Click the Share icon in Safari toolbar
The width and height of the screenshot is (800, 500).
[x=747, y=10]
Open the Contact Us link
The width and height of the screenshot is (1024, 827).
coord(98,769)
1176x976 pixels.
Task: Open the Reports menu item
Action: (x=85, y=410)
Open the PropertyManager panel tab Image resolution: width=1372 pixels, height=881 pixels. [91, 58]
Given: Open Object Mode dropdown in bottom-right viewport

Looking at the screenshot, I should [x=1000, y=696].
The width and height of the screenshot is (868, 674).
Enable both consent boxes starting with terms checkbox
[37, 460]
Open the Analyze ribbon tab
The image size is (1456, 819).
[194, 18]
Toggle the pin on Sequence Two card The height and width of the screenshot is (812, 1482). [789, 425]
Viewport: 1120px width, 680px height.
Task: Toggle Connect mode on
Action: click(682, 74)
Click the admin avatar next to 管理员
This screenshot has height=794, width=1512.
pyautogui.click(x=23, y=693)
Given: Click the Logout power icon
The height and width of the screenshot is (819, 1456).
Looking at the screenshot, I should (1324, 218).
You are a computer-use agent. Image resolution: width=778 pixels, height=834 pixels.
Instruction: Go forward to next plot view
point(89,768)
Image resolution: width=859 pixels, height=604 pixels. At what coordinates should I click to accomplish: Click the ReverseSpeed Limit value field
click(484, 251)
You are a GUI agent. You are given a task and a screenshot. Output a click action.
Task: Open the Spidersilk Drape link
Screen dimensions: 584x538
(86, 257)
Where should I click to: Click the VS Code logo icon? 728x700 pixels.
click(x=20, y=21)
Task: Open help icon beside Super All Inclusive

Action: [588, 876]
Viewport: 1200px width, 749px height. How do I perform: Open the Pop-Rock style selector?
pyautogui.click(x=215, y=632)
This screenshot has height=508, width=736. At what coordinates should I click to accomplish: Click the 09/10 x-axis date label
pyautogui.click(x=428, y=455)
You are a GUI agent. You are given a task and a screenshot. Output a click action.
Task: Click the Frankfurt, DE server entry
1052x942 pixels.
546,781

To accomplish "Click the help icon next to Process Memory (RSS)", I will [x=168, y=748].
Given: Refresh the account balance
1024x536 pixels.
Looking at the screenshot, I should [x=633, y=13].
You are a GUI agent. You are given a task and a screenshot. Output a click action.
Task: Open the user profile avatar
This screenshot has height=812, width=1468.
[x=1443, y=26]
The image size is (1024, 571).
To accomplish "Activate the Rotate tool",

_ _ _ _ _

In all of the entries above, change "Output a click action" to "Return a single click action" wherever it occurs, and leave everything else unchanged.

Click the Share icon in Safari toolbar
The width and height of the screenshot is (800, 500).
[x=747, y=10]
Open the Contact Us link
The width and height of the screenshot is (1024, 827).
coord(98,769)
1176x976 pixels.
Task: Open the Reports menu item
Action: (x=85, y=410)
Open the PropertyManager panel tab Image resolution: width=1372 pixels, height=881 pixels. [91, 58]
Given: Open Object Mode dropdown in bottom-right viewport

Looking at the screenshot, I should [x=1000, y=696].
The width and height of the screenshot is (868, 674).
Enable both consent boxes starting with terms checkbox
[37, 460]
Open the Analyze ribbon tab
The image size is (1456, 819).
[194, 18]
Toggle the pin on Sequence Two card The height and width of the screenshot is (812, 1482). [789, 425]
Viewport: 1120px width, 680px height.
Task: Toggle Connect mode on
Action: click(682, 74)
Click the admin avatar next to 管理员
This screenshot has height=794, width=1512.
pyautogui.click(x=23, y=693)
Given: Click the Logout power icon
The height and width of the screenshot is (819, 1456).
Looking at the screenshot, I should (1324, 218).
You are a computer-use agent. Image resolution: width=778 pixels, height=834 pixels.
Instruction: Go forward to next plot view
point(89,768)
Image resolution: width=859 pixels, height=604 pixels. At what coordinates should I click to accomplish: Click the ReverseSpeed Limit value field
click(484, 251)
You are a GUI agent. You are given a task and a screenshot. Return a single click action.
Task: Open the Spidersilk Drape link
Screen dimensions: 584x538
(86, 257)
Where should I click to: Click the VS Code logo icon? 728x700 pixels.
click(x=20, y=21)
Task: Open help icon beside Super All Inclusive

Action: [588, 876]
Viewport: 1200px width, 749px height. How do I perform: Open the Pop-Rock style selector?
pyautogui.click(x=215, y=632)
This screenshot has height=508, width=736. At what coordinates should I click to accomplish: Click the 09/10 x-axis date label
pyautogui.click(x=428, y=455)
You are a GUI agent. You are given a task and a screenshot. Return a single click action.
Task: Click the Frankfurt, DE server entry
1052x942 pixels.
546,781

To accomplish "Click the help icon next to Process Memory (RSS)", I will [x=168, y=748].
Given: Refresh the account balance
1024x536 pixels.
Looking at the screenshot, I should [x=633, y=13].
You are a GUI agent. You are given a task and a screenshot. Return a single click action.
Task: Open the user profile avatar
This screenshot has height=812, width=1468.
[x=1443, y=26]
The image size is (1024, 571).
To accomplish "Activate the Rotate tool",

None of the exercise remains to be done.